== TEXT EXCERPT
B. Reason why Noise due to Stirring of Ink is Suppressed
[0038] Figs. 6A to 6C are explanatory views showing a reason why noise during stirring of
the ink is effectively suppressed by providing a buffer member 109c to a hole which
engages the stirring plate 109 to a protrusion 112. For the explanation, Figs. 6A
to 6C show the movement of the stirring plate 109 which generates noise during stirring
the ink.
[0039] First, as shown in Figs. 6A and 6B, when the stirring plate 109 moves in the direction
which stirs the ink, there is a concern that the tip of the stirring plate 109 may
collide with the inner wall of the ink chamber 110 and collision noise may be generated.
However, actually, the noise generated in this manner is not so great. On the other
hand, the tip of the stirring plate 109 collides with the inner wall of the ink chamber
110, and the stirring plate vibrates with respect to the protrusion 112 which is a
support structure with the stirring plate 109. Therefore, due to the fact that the
inner edge portion of the hole of the stirring plate 109 and the protrusion 112 collide
with each other at the time of the vibration, collision noise is generated. Thus,
the collision noise is the major example of noise which is generated when the ink
is stirred. Fig. 6C shows the state where the stirring plate 109 vibrates with respect
to the protrusion 112 which is the support structure due to the fact that the tip
of the stirring plate 109 collides with the inner wall of the ink chamber 110.
====
== INFORMATION GIVEN
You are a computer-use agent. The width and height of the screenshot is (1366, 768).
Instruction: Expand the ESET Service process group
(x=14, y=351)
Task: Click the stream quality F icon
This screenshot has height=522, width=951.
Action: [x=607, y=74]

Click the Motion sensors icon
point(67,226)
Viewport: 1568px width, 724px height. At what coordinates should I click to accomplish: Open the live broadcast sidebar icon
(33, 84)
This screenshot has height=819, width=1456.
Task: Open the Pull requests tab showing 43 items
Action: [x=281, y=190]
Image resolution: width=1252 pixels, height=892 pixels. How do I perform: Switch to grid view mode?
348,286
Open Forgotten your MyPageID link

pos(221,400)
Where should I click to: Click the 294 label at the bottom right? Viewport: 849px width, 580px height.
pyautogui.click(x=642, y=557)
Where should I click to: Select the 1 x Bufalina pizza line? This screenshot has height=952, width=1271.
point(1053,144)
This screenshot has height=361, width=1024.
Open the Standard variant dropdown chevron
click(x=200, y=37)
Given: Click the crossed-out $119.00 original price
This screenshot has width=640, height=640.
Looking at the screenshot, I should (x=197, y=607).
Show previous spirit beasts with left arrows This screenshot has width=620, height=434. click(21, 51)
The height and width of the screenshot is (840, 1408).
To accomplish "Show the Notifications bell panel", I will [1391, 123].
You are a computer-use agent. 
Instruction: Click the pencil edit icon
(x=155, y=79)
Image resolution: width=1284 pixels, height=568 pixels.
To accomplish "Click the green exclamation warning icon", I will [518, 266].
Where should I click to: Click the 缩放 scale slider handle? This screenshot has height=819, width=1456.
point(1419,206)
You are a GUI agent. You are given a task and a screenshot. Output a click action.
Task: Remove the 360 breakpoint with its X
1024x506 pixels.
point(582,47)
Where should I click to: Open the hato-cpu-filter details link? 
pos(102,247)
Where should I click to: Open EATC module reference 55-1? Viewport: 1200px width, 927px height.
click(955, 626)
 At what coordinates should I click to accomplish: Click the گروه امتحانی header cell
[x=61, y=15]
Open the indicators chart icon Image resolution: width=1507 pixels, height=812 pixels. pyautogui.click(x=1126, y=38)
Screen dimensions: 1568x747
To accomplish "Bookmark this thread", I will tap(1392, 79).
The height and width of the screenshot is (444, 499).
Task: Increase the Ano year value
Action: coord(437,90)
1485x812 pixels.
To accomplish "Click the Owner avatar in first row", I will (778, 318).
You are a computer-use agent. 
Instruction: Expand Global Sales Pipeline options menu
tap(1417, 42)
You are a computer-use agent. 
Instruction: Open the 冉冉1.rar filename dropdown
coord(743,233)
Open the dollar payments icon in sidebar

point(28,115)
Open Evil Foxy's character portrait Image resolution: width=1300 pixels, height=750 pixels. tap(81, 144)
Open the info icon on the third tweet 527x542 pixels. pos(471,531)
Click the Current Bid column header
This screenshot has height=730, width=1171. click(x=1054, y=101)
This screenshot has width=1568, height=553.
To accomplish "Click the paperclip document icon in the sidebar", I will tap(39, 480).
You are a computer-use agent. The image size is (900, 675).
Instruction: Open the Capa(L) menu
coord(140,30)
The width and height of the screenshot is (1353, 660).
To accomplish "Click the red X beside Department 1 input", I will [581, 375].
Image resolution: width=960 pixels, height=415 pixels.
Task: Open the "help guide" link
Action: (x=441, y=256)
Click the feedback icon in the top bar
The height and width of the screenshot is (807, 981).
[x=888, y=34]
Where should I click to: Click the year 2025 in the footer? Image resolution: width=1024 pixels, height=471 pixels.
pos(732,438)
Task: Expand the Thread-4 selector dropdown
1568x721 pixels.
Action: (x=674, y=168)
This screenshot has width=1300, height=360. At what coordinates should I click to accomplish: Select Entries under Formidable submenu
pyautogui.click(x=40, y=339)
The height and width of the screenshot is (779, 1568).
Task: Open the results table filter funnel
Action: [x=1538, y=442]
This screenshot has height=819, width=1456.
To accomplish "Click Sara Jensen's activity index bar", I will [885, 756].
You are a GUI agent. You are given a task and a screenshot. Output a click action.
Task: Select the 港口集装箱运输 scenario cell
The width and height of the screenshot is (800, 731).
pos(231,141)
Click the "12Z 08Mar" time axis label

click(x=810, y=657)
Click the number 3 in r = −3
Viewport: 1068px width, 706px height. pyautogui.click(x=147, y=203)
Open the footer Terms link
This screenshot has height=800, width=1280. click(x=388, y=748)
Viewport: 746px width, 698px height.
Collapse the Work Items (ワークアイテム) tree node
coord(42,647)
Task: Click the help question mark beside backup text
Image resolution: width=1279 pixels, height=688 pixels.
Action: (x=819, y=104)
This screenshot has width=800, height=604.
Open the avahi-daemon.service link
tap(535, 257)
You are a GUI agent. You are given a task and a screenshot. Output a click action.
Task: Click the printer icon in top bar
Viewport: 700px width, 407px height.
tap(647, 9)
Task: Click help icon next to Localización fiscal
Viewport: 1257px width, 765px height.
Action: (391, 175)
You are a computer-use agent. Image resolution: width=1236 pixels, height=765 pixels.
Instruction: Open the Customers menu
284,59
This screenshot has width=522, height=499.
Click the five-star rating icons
====
*CHALLENGE A:* In the passage on stirring-plate noise, what is the major source of noise when the ink is stirred?
*CHALLENGE B:* Can you summarize the passage on stirring-plate noise in two sentences?
*CHALLENGE C:* Go on with the passage on stirring-plate noise, picking up after its last sentence.

*ANSWER A:* Collision noise from the inner edge of the stirring plate's hole striking the protrusion 112 as the plate vibrates.

*ANSWER B:* When the stirring plate 109 moves to stir the ink, its tip can hit the inner wall of the ink chamber 110, but that collision itself makes little noise. The main noise comes from the plate then vibrating against its support, the protrusion 112, so that the inner edge of the plate's hole and the protrusion collide.

*ANSWER C:*
[0040] As described above, it is considered that the major cause of the noise generated
during the stirring of the ink is the collision noise generated when the hole of the
stirring plate 109 and the protrusion 112 collide with each other at the time of the
stirring due to the fact that the stirring plate 109 vibrates when the stirring plate
109 collides the ink chamber 110. Therefore, since the impact at the time of the collision
of the stirring plate 109 and the protrusion 112 can be suppressed by providing the
buffer member 109c in the inner edge portion of the hole of the stirring plate 109,
it is possible to decrease the major noise (collision noise of stirring plate 109
and protrusion portion 112). As a result, it is possible to effectively suppress the
noise generated during the stirring of the ink.
C. Modification
[0041] In the above-described embodiment, some modifications are considered. Hereinafter,
the modifications will be simply described. Moreover, in the modifications described
below, the same components as the above-described embodiment are denoted by the same
reference numerals as the embodiment, and detailed explanation will be omitted.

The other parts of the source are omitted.